Healthy Lifestyle May Help Prevent Stroke


Stroke Deaths Declining, but Stroke Is Still Third Leading Cause of Death in the U.S.

Dec. 2, 2010 -- A healthy lifestyle -- which includes not smoking, eating a low-fat diet with plenty of fruits and vegetables, exercising, and maintaining a healthy body weight -- may help prevent a first-time stroke. That’s according to the American Heart Association, whose revised guidelines say such healthy behaviors reduce the risk for stroke by as much as 80%.

In addition to a healthy lifestyle, authors of the guidelines say primary care visits and emergency room visits provide a major opportunity to intervene and reduce the risk of stroke. Emergency room physicians could identify people at risk, particularly patients with diabetes, asymptomatic high blood pressure, or atrial fibrillation, and make recommendations to help prevent a first-time stroke, they say.

“Stroke remains a major health care problem,” Larry B. Goldstein, MD, chairman of the statement writing committee and director of the Duke Stroke Center in Durham, N.C., and his colleagues write in Stroke: Journal of the American Heart Association. “Its human and economic toll is staggering.”

The guidelines, last updated in 2006, now focus heavily on primary prevention. For the first time, the guidelines address stroke as a continuum of related events rather than a single isolated episode. These related events can include ischemic stroke, which accounts for 87% of all strokes, non-ischemic stroke, and transient ischemic attack, which in many cases is considered a warning sign of a possible impending stroke.
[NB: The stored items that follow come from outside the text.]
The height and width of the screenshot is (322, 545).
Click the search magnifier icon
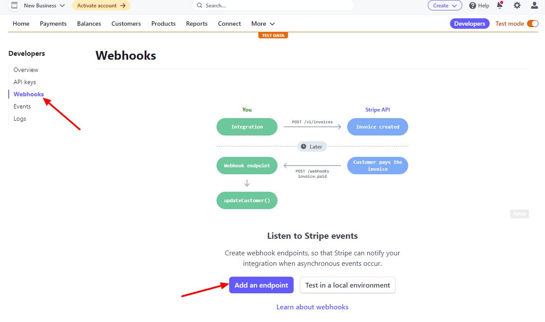[199, 5]
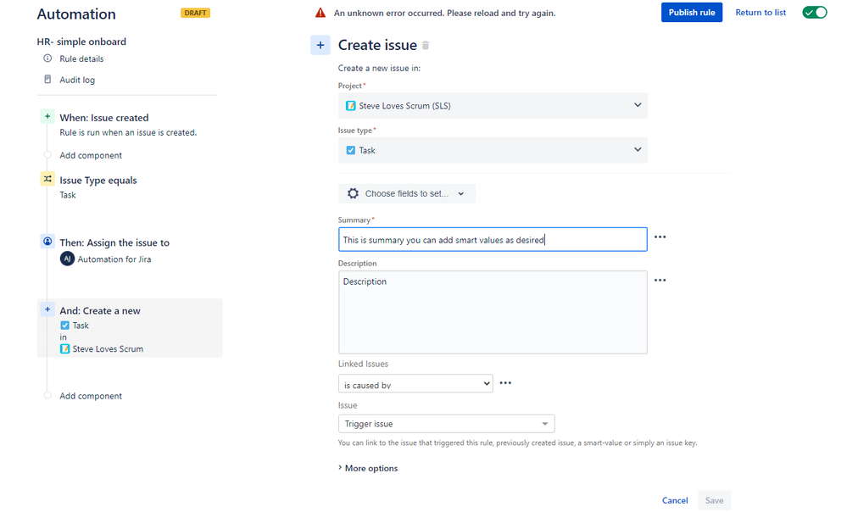Click the trash icon beside Create issue
This screenshot has height=512, width=847.
[426, 46]
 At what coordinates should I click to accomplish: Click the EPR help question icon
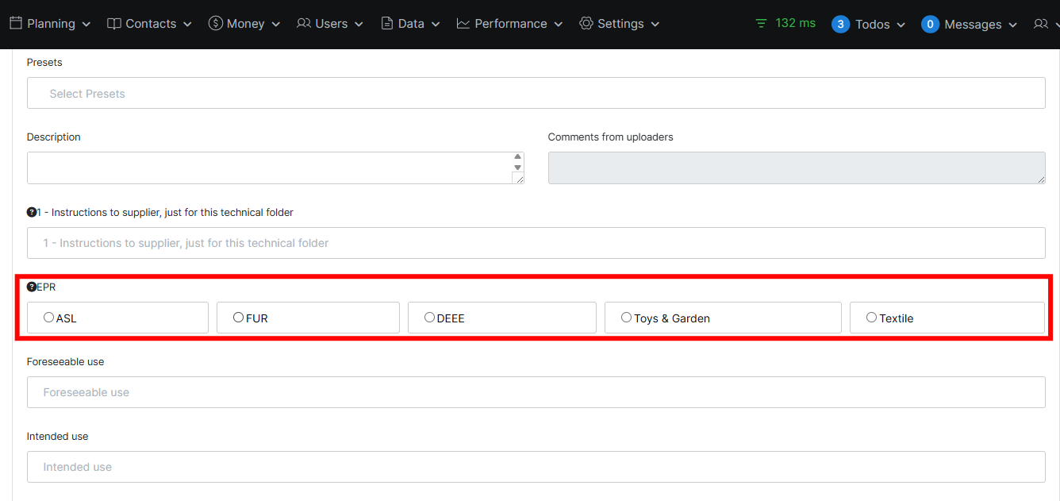coord(32,287)
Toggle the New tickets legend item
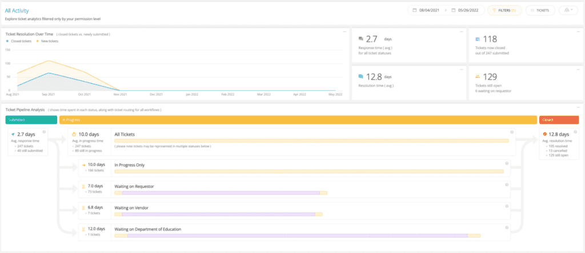This screenshot has height=253, width=585. [49, 41]
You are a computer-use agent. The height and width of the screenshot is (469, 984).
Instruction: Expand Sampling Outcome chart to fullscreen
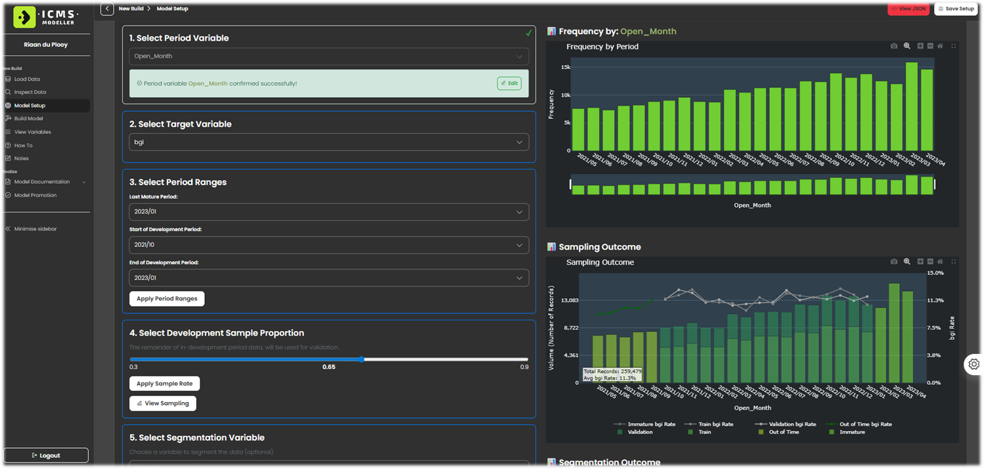(x=954, y=261)
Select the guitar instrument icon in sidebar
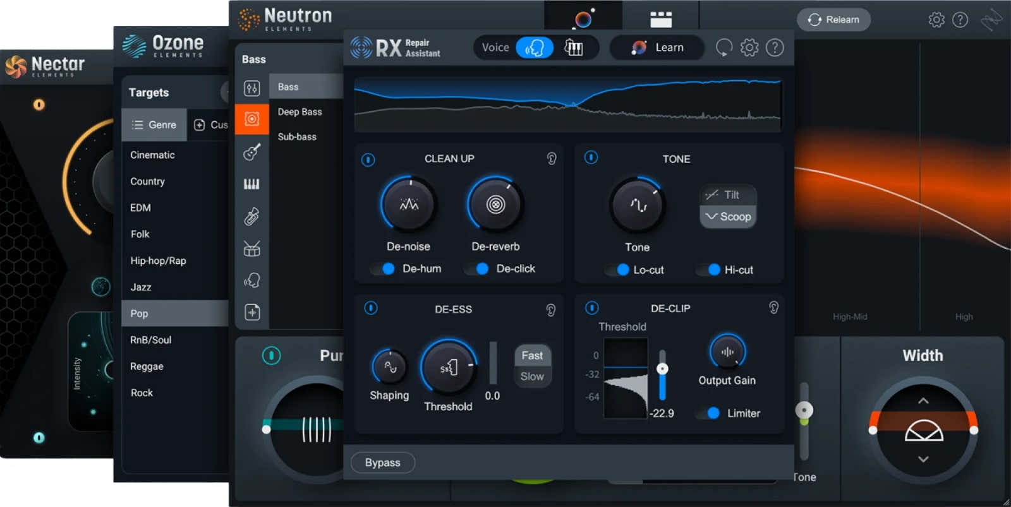 pos(252,152)
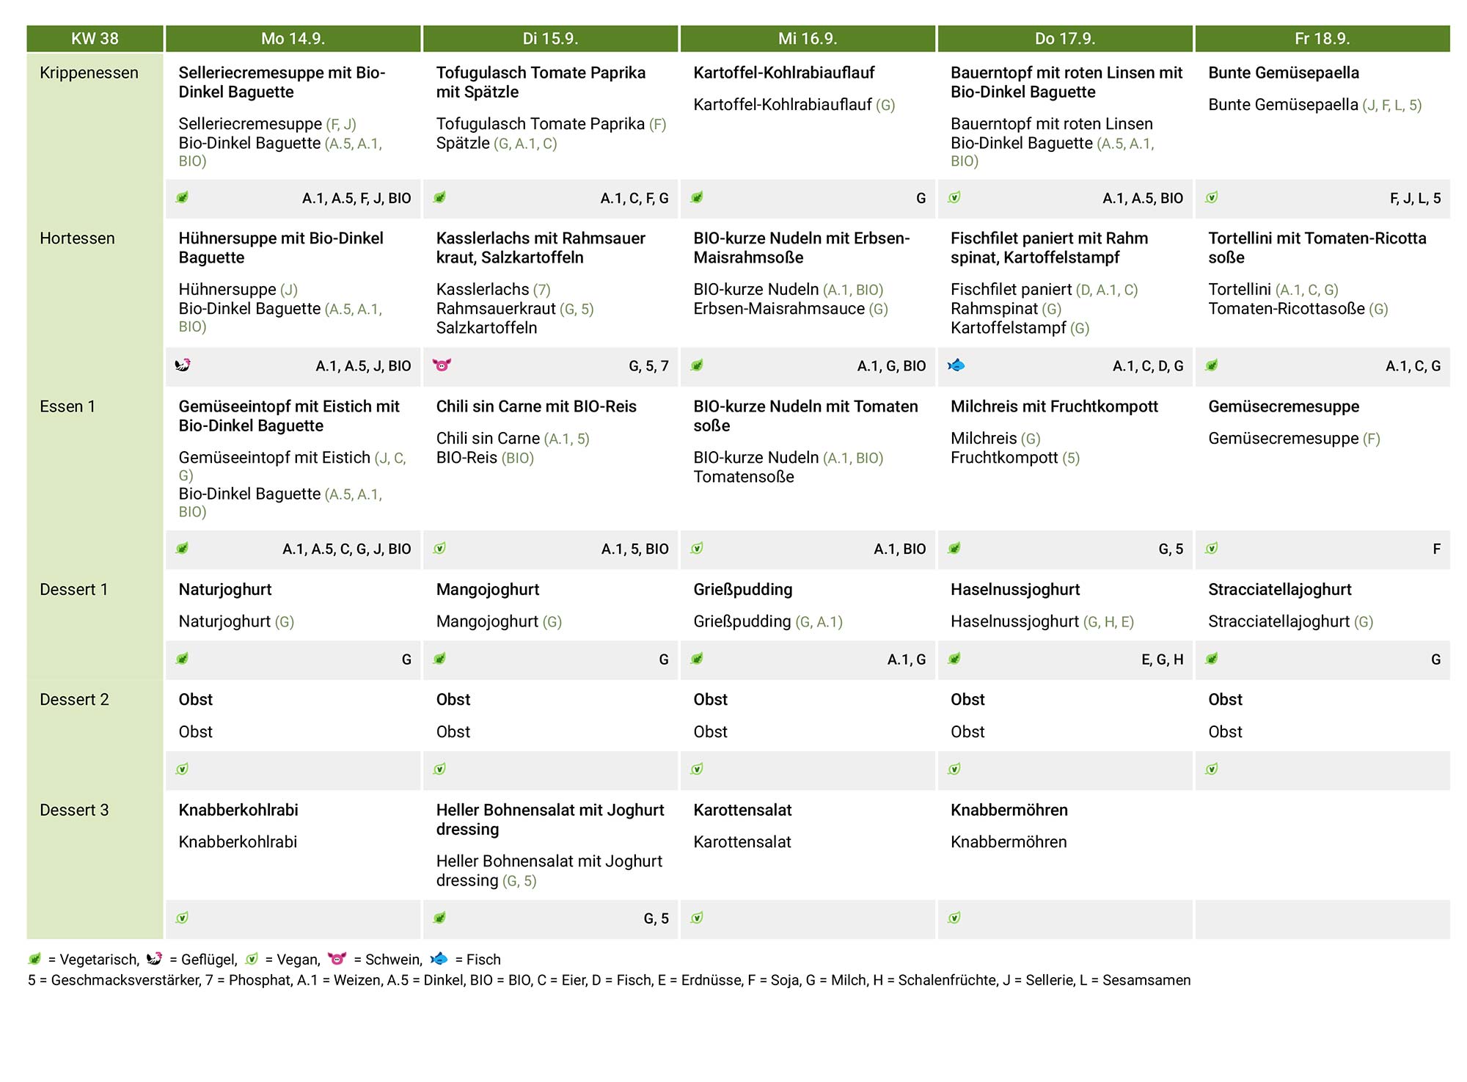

In the United States, stroke death rates have declined by more than a third between 1999 and 2006; however, stroke remains the third leading cause of death after cardiovascular disease and cancer. The authors note that although stroke was once considered to be a condition of the elderly, the number of pediatric stroke cases has risen in recent years. More than 77% of the 795,000 strokes in the U.S. are first-time events; there are 6.4 million stroke survivors in the U.S. Twenty percent of stroke survivors are so functionally impaired that they require institutional care.